Impossible, what madman would use a date-format that goes $MONTH.$DAY.$YEAR that basically have a random order instead of $DAY.$MONTH.$YEAR or $YEAR.$MONTH.$DAY? No one would be that crazy, it's too ambiguous to be useful.
It's clearly intended to be 5th of October, 2023.
(This may or may not be sarcasm, in case people may not or may misunderstand)
I'm not american, but they always seem to do month.day.year for some bizarre reason
It's one of those things that America inherited from England, and then when England changed its method, the Americans saw no need to change because it wasn't part of England anymore.†
If you go into antiques stores in England, you will find that with items that are engraved, the older it is, the more likely it will have the now-American date format.
There was an item on Antiques Roadshow a couple of months ago that was a gift from Queen Victoria to someone that had an engraving that included the American date format.
† This is true for a surprising number of minor differences between America and England. In life, it's often better to understand the history of things, rather than just ignorantly write off a group of people as bizarre.
Decimals proceed in order of refinement to smaller increments. Years are long, months are collections of days, and days are collections of hours, and so forth.
> Then again, we write our dates in a more sensible manner.
yawn
Yeah we write our dates in a more sensible manner too. And also we drive on the correct side of the road and imperial units of measurement are superior.

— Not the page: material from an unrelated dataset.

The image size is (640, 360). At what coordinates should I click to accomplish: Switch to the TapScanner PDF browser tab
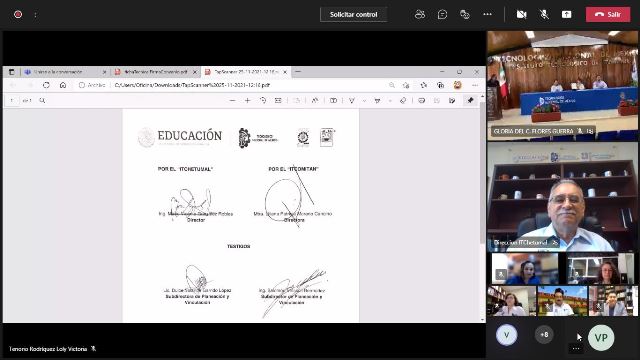coord(246,72)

I have been in the US for 30 years but metric is way better... all that nanometer stuff in your computer is metric not imperial as well
for example a 10cm cube filled with water weighs 1 kilo and is 1 liter, boils at 100 degrees. In the US you deal with cups pints, quarts, gallons... and you can't even convert easily between dry and liquid stuff
I do agree that steering wheels should be on the left :-)
I was being sarcastic because none is better, it's what we're used to. I can do measurements in both imperial and metric, but because imperial is widely used in MY country, I find it "superior", same with everything else.
I think that's because that's how the full date is spoken. It's "September Eleventh" not "Eleventh of September". If someone said "My birthday is twenty-seventh of November" I would wonder if they're a synth.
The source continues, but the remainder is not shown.